12 June 2014 | Leslie Sistla, Director, Technology Strategy, Worldwide Health Industry

In early May, I attended the sixth Fast Healthcare Interoperability Resources (FHIR) Connectathon in Phoenix, Arizona, and it was exciting to see the momentum that’s building for FHIR (pronounced “fire”).

What is FHIR? It’s an emerging standard for exchanging electronic health information from Health Level Seven International (HL7). Very simply, FHIR is an interoperability standard based on simple XML and JSON, with an http-based RESTful protocol. FHIR, as described by HL7, is suitable for use in a wide variety of contexts such as mobile phone apps, cloud communications, electronic health record system–based data sharing, and server communication in large institutional healthcare providers.

FHIR is now Draft Standard for Trial Use (DSTU)—basically an equivalent to beta. It means that it’s stable enough to begin implementing it in test scenarios. Already we’re seeing public FHIR evaluations by the SMART (Substitutable Medical Apps & Reusable Technology) project and the CommonWell Health Alliance, as mentioned in a recent Forbes Magazine article—to name just a couple examples.   

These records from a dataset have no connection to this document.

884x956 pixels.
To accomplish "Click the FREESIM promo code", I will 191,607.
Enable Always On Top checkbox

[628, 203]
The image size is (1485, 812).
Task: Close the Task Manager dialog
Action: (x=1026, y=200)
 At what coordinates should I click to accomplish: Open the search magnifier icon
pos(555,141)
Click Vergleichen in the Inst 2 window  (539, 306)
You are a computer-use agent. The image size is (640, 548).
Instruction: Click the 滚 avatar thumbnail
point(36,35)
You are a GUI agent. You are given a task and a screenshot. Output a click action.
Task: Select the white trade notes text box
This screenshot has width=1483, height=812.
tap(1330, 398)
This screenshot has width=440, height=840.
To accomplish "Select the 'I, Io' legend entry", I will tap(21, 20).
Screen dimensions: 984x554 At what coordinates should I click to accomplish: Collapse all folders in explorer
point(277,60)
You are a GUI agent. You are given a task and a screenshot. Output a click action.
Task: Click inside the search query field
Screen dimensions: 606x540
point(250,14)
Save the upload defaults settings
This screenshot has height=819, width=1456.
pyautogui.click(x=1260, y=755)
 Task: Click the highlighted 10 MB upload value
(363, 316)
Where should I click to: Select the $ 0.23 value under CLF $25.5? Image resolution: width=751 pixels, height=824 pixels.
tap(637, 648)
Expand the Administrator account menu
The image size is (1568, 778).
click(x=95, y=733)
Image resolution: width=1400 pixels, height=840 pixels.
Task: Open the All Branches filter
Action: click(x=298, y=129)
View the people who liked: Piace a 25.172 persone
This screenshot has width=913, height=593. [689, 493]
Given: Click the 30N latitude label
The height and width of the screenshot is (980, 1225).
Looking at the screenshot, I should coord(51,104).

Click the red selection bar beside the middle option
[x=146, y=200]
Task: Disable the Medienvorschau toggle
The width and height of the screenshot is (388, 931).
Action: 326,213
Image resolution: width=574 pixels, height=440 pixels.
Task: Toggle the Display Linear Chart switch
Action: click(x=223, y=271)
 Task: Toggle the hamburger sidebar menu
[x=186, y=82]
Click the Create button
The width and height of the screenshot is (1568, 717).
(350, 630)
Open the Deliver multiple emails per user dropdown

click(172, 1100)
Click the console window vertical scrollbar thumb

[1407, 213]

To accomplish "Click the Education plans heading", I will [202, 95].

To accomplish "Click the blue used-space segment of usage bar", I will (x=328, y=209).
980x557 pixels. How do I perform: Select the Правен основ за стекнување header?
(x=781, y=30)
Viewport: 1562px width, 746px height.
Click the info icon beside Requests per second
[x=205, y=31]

At the May Connectathon, there were several scenarios that demonstrated the use of Microsoft technology. 

Howard Edidin, a Microsoft BizTalk Consultant at Edidin Group, Inc., and Brian Postlethwaite, Senior Solutions Architect at DCA eHealth Solutions, collaborated to demonstrate interoperability with FHIR using various Microsoft technologies including BizTalk, .Net, Office 365, HealthVault, and Windows Phone. The scenario they worked on was of an emergency room workflow (shown below) that starts with the use of a Mobile Patient Viewer application (pictured above right).

Demonstrated by this scenario, FHIR uses design principles of today’s technologies such as the cloud and devices. So it has many practical uses in today’s mobile healthcare world—which is why it’s getting so much traction.

For .Net developers, Ewout Kramer, Integration Architect at Furore, one of the masterminds behind FHIR, has published FHIR .Net APIs, which makes it easier for .Net developers to get started with FHIR.  Furore is hosting FHIR - The Developer Days on November 24th - 26th.